The incestuous relationship between pharma, regulatory bodies, Congress, and the media has undermined the public’s ability to access unbiased information. Discussions about unpatented and repurposed antivirals or early outpatient treatments are vigorously censored online by monopoly tech platforms. As the unvaccinated are increasingly treated with open derision and scorn, the vaccination campaign has come to be defined by public shaming and disregard for medical ethics. In Florida, 75 doctors staged a symbolic walkout to express their frustration over unvaccinated patients; in Los Angeles a doctor complained of “compassion fatigue”; and in Alabama one doctor declared that he would refuse to treat unvaccinated people. Meanwhile, doctors who question COVID-19 orthodoxy are now being threatened with having their medical licenses revoked.

The official word from the White House and the CDC is that the vaccinated are being endangered by the unvaccinated, that any problems with a vaccine’s efficacy are the fault of those who didn’t take it, and that illness is the result of moral failure. These claims are designed to produce anger and division. They are being consciously used by political actors whose pressure campaigns have weaponized the word “science” against the critical thinking and inquiry that lie at the heart of the scientific method.
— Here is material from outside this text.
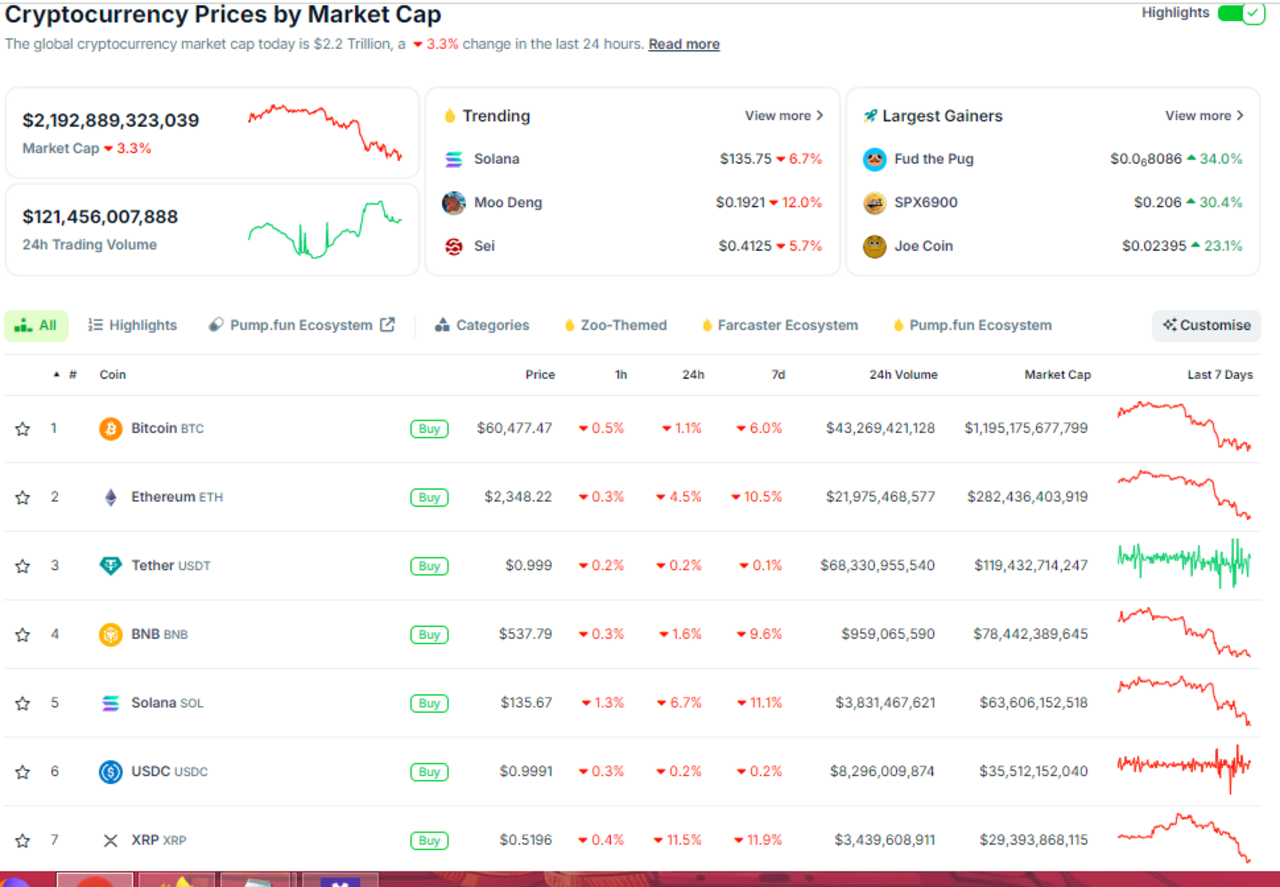Image resolution: width=1280 pixels, height=887 pixels.
Task: Click the Ethereum diamond logo icon
Action: click(x=110, y=497)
The result can only be described as a danger to the foundations of a free and open democratic society.

Given that the COVID-19 vaccines do not appear to stop the spread of the virus, there is simply no medical or moral justification for vaccine mandates and passports. Those comfortable with these policies should ask themselves how they would feel if a fourth jab is soon required to buy groceries, take a domestic flight, rent an apartment, access a bank account, be admitted to an ER, or receive unemployment benefits after being fired for noncompliance. The emerging bio-authoritarianism that began as “two weeks to flatten the curve” will metastasize into something even more repellent and dangerous unless it is forthrightly opposed now, through boycotts, protests, lawsuits, labor action, and civil disobedience.